Удивительно, но на заре я не проснулась одинокой и обездоленной. Вопреки моим ожиданиям каждое утро Дионис оказывался рядом, и остров оживляли его песни, болтовня и смех. Виноград разрастался безудержно, и Дионис показывал мне, как обрезать толстые древесные стебли, чтобы не захватили весь дом. А рядом с лозой он разбил небольшие грядки с овощами, посадил фруктовые деревья, и я ощущала глубокое удовлетворение, вместе с ним погружая руки в пыль земли и наблюдая, как день за днем всходят зеленые ростки и не спеша поспевают на ветвях гранаты, лимоны и фиги.
Каждый день я гуляла с золотым богом. Уговорила его показать мне и другие части острова и вместе с ним проникла в самые отдаленные уголки леса. С удивлением замечала я, что ноги мои крепнут, и когда Дионис показал мне тропу через лес к подножию той самой высокой горы, мы вместе взобрались по склону. Я очень собой гордилась, ведь поднялись мы довольно высоко, к просвету между деревьев, где с каменной площадки видно было, что же там, за горой.
– Нравится тебе мой дом? – лукаво спросил Дионис.
А у меня не хватало слов.
– Он просто прекрасен, – только и сказала я.
Ведь так оно и было. Наксос оказался гораздо больше, чем я могла вообразить.

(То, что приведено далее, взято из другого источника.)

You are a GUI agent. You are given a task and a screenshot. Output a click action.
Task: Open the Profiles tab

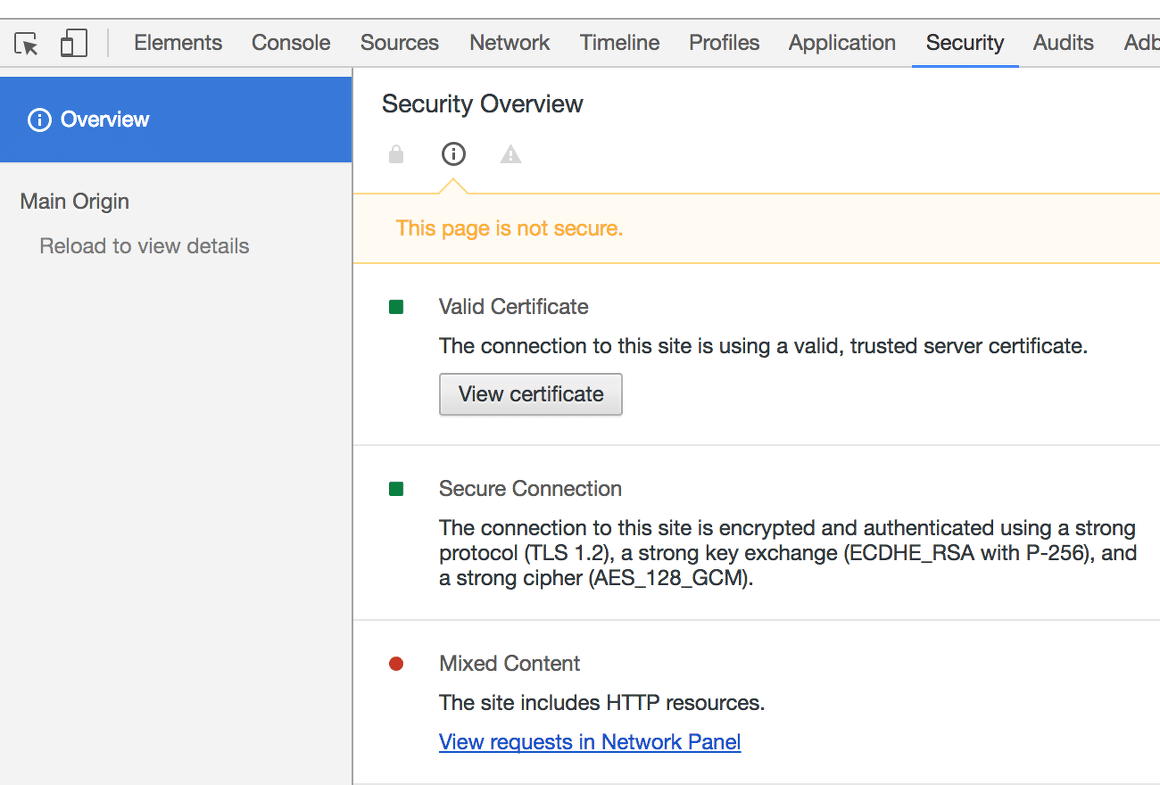point(724,43)
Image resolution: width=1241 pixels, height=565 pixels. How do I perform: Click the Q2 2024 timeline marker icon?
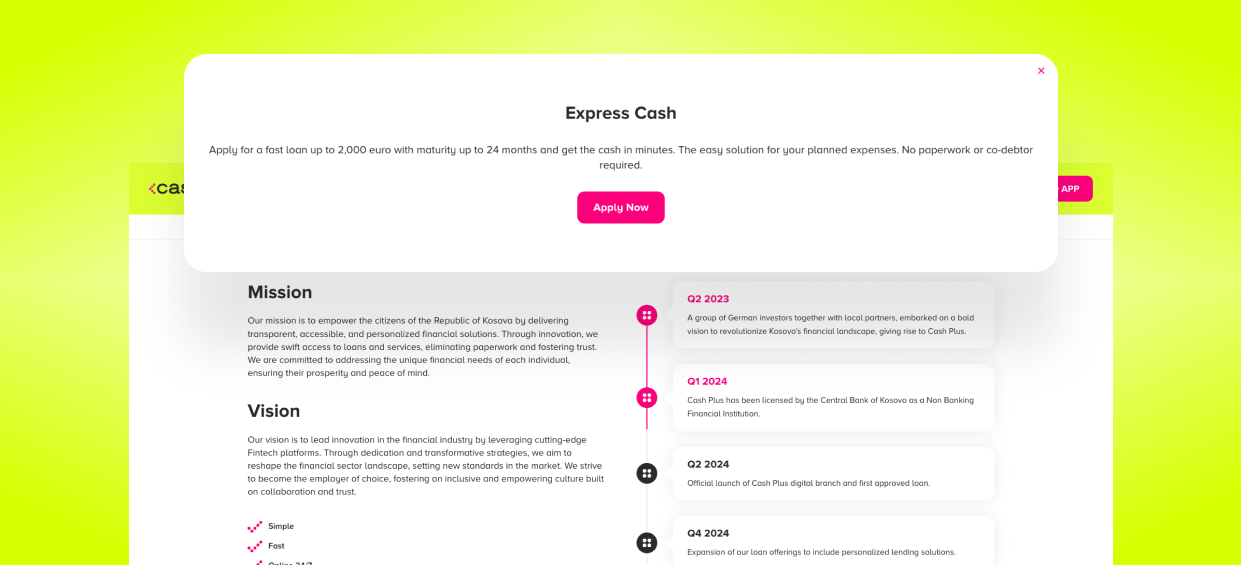click(x=647, y=473)
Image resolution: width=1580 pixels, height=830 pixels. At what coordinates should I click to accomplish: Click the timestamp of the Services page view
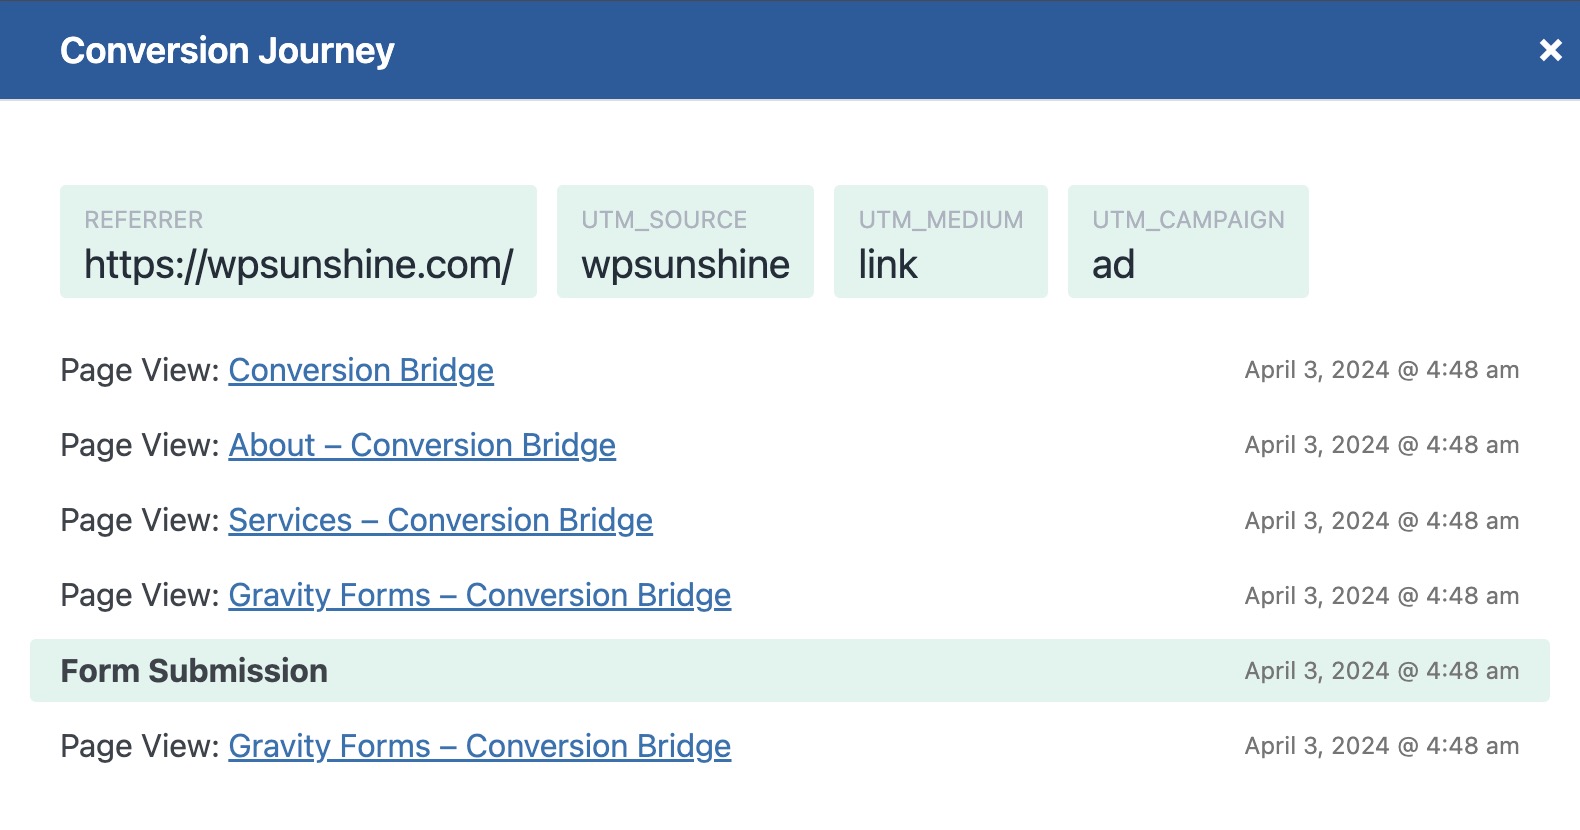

Повсюду буйствовала зелень, обширные леса скатывались к крутым изгибам бухт, где золотой песок отступал перед изумрудными водами. В середине острова высились горы поменьше, чем та, на склоне которой мы примостились теперь, с округлыми вершинами, и все вокруг блистало, залитое светом Гелиоса.
– Рад, что тебе нравится.
Дионис и дальше понемногу рассказывал о себе. Нарисовал идиллическую картину юности – как обучался у Силена обращаться с лозой, давить виноград и готовить густой напиток цвета рубина и янтаря, столь им любимый. Он рос в любви, обласканный нимфами, под шутки простодушного Силена, и детство его было совсем не таким, как у других богов, которые появлялись на свет сразу взрослыми и тут же окунались в порочное существование либо двигались к зрелости, мечом прорубая себе дорогу. Однажды в сумерках Дионис указал на мерцавший в темно-синем небе венок из звезд:
– Вот они, мои тетушки-нимфы, нежные воспитательницы. После смерти Зевс поместил их на небо в благодарность за службу, ведь они меня и вырастили, и от Геры благополучно спрятали.
Я глядела на созвездие. Гиады – так, со слов Диониса, оно называлось. И думала: может, нимфы и теперь за ним присматривают, оберегают своей любовью до сих пор.
– Но Гера меня в покое не оставила, – продолжил он. – Я вырос и вернулся в чертоги Олимпа, ведь отец полагал, что опасность миновала. Убить меня Гера и правда уже не могла, зато поразила безумием, дабы согнать с закутанной в облака вершины обратно на землю. Будто тысяча скорпионов впивались в мой череп изнутри, в голове стучало – неистово, мучительно, беспрерывно, я едва соображал. И в отчаянии скитался месяцами, годами, ничего не видя перед собой и ни о чем не думая, кроме страшных своих терзаний.